The last conversation Sandra Torres had with her 10-year-old daughter was about her nervousness about making the All-Star softball team. Hours later, Eliahna Torres was one of 19 children and two teachers massacred at her elementary school in Uvalde, Texas.
With little closure and few responses to law enforcement waiting 77 minutes May 24 in the school hallway instead of confronting the assailant, Sandra Torres filed a federal lawsuit Monday against police, the school district and the manufacturer of the weapon used by the attacker.
“My baby never left school,” she asserted. “There is no accountability or transparency. She is not doing anything to herself”.
The lawsuit accuses the city, the school district and several police departments of a “complete failure” to follow active shooter protocols and violations of the victims’ constitutional rights by “barricading” them inside two classrooms with the killer for more than one hour. The city, school district and police did not immediately return messages seeking comment.

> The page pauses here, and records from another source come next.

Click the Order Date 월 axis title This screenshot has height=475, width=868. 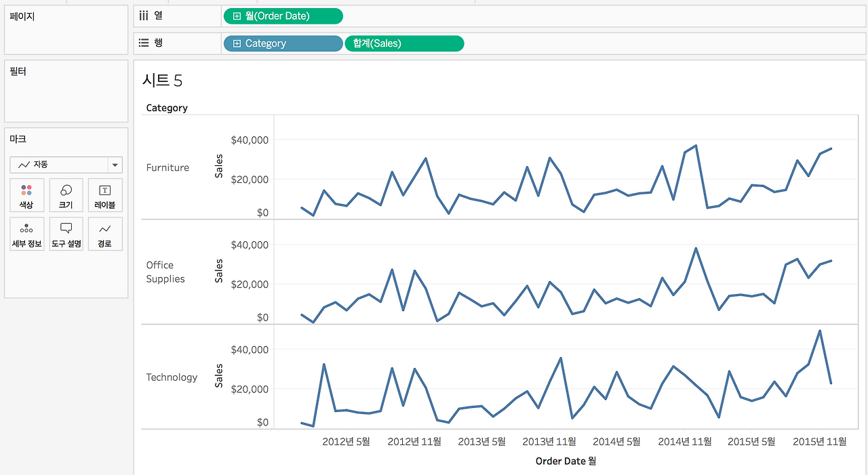point(566,461)
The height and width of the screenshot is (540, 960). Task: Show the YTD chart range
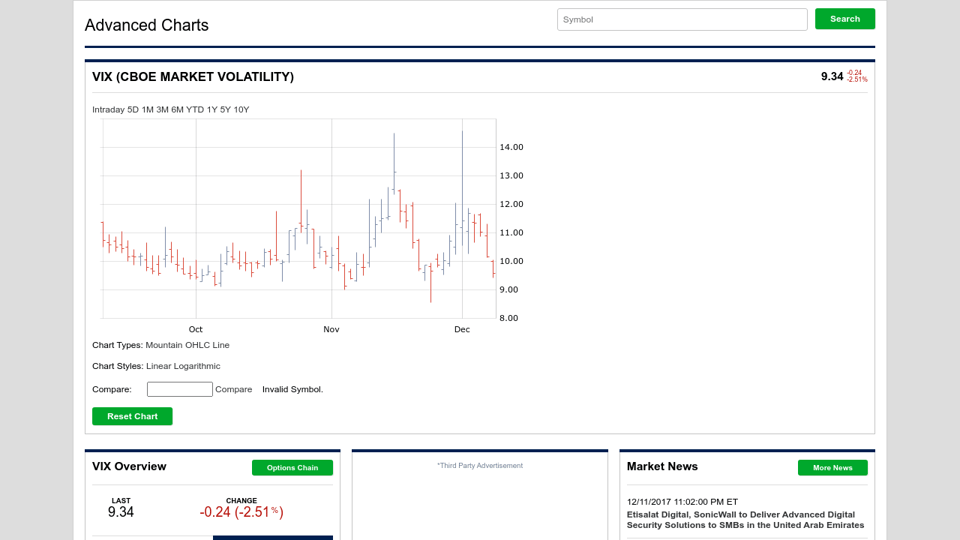pyautogui.click(x=194, y=110)

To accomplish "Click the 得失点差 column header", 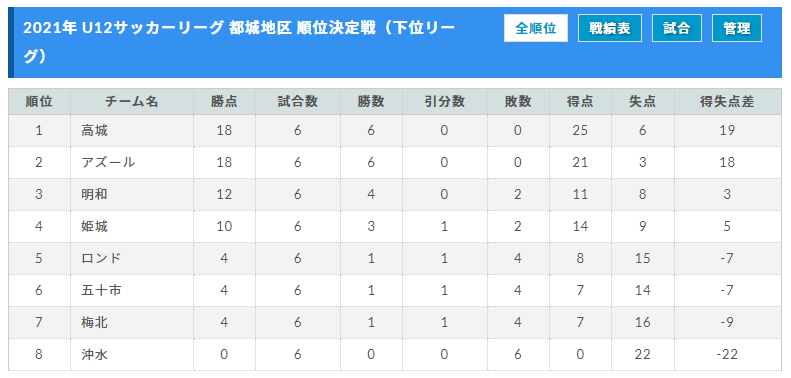I will click(x=727, y=102).
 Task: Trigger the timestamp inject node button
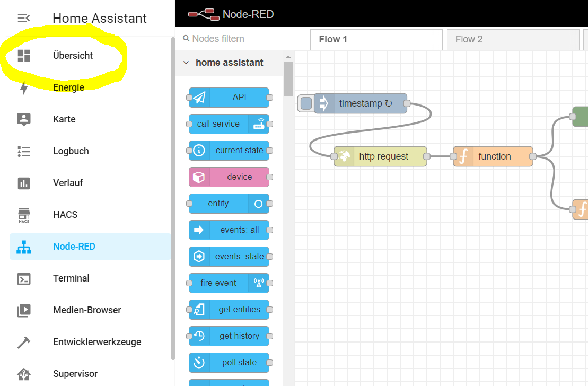(x=306, y=103)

Torres is enlisting the help of the legal arm of the Everytown for Gun Safety group. His lawsuit also names the maker of the AR-type semiautomatic rifle that Salvador Ramos used to fire more than 100 rounds in the horrific mass shooting.

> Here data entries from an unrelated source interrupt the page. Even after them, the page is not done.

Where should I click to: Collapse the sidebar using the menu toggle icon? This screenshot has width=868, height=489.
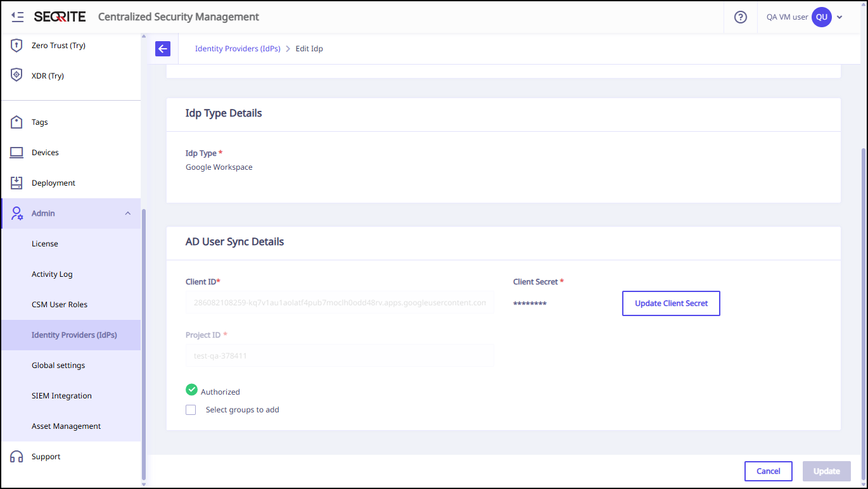(x=18, y=17)
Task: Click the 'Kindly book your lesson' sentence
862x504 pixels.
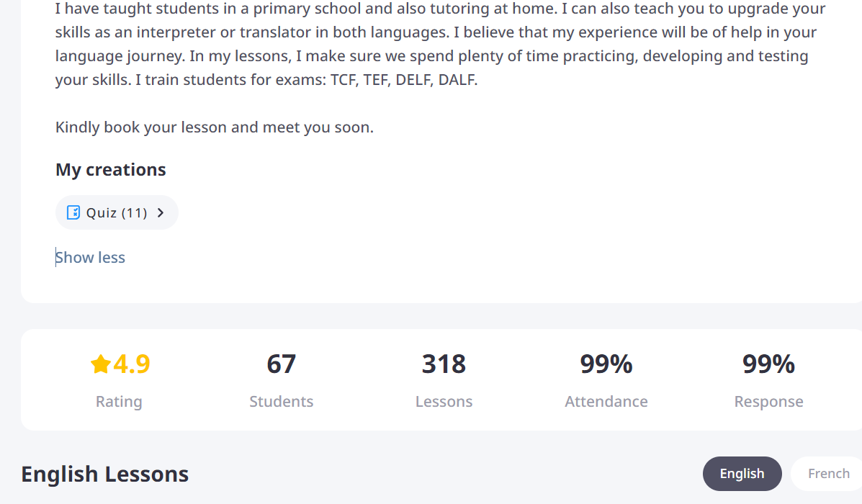Action: tap(215, 128)
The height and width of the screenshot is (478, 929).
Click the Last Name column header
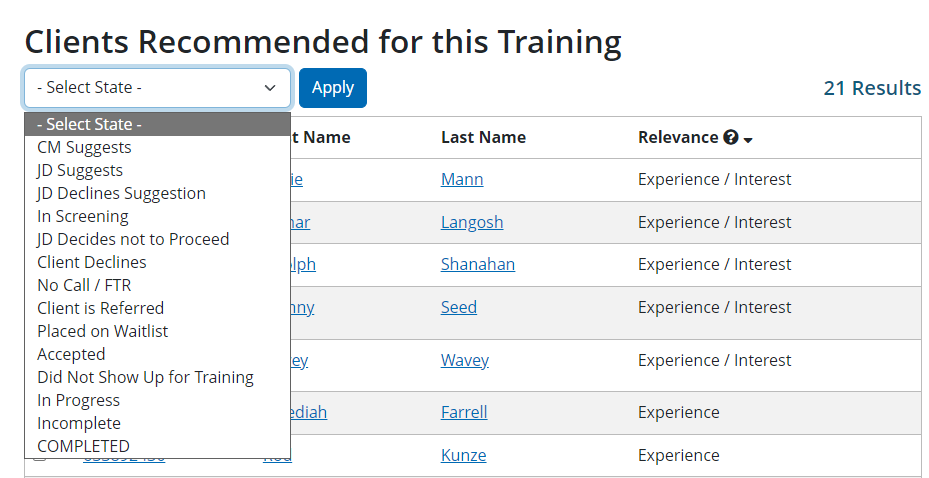(483, 138)
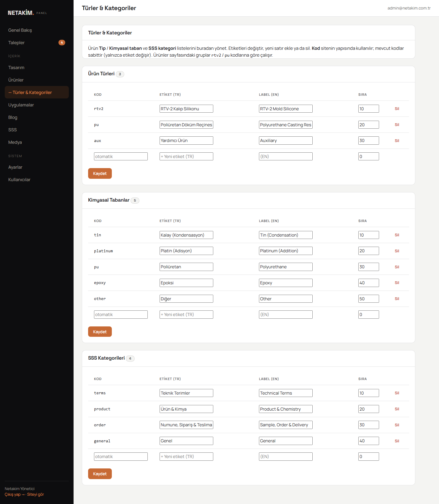Click Kaydet under Kimyasal Tabanlar

click(x=100, y=332)
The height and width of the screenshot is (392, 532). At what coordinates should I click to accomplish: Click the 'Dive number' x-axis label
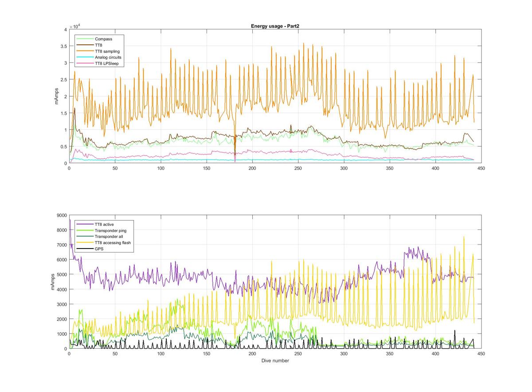(275, 361)

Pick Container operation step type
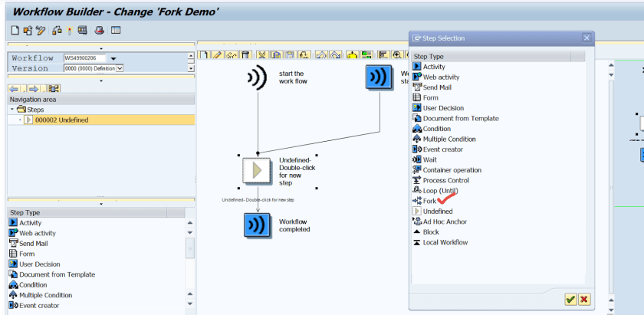coord(452,170)
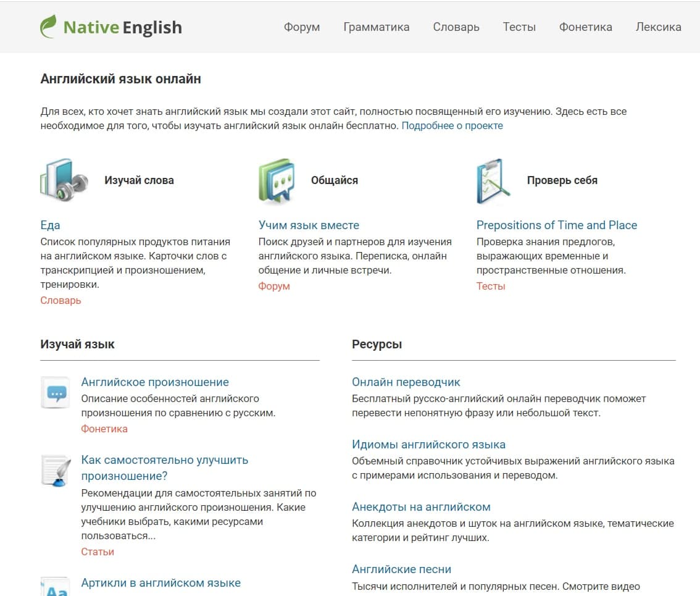700x596 pixels.
Task: Open the Еда word list link
Action: pyautogui.click(x=50, y=225)
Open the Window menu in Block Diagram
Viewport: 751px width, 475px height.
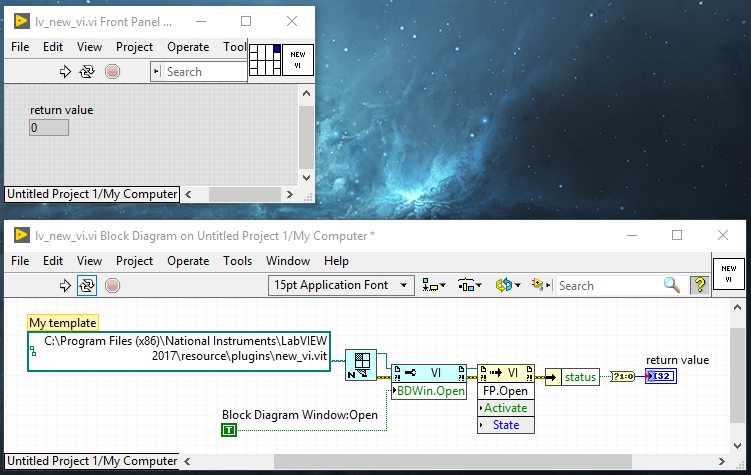288,261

The lawsuit is part of a new and growing legal front in the nationwide legal battle over firearms. While gun manufacturers are generally immune under federal law from lawsuits for crimes committed with their products, families of victims of the 2012 shooting at Sandy Hook Elementary School in Newtown, Connecticut, were able to settle for 73 millions of dollars with Remington, the maker of the gun used in that shooting a decade ago.
The settlement came after the victims successfully argued that suing over the marketing under state law was an exception to the federal immunity measure.
Uvalde’s new lawsuit alleges that Daniel Defense’s marketing tactics violated the Federal Trade Commission Act by negligently using militaristic imagery, product placement in combat video games, and social media to target “vulnerable and violent youth.” said Eric Tirschwell, executive director of Everytown Law.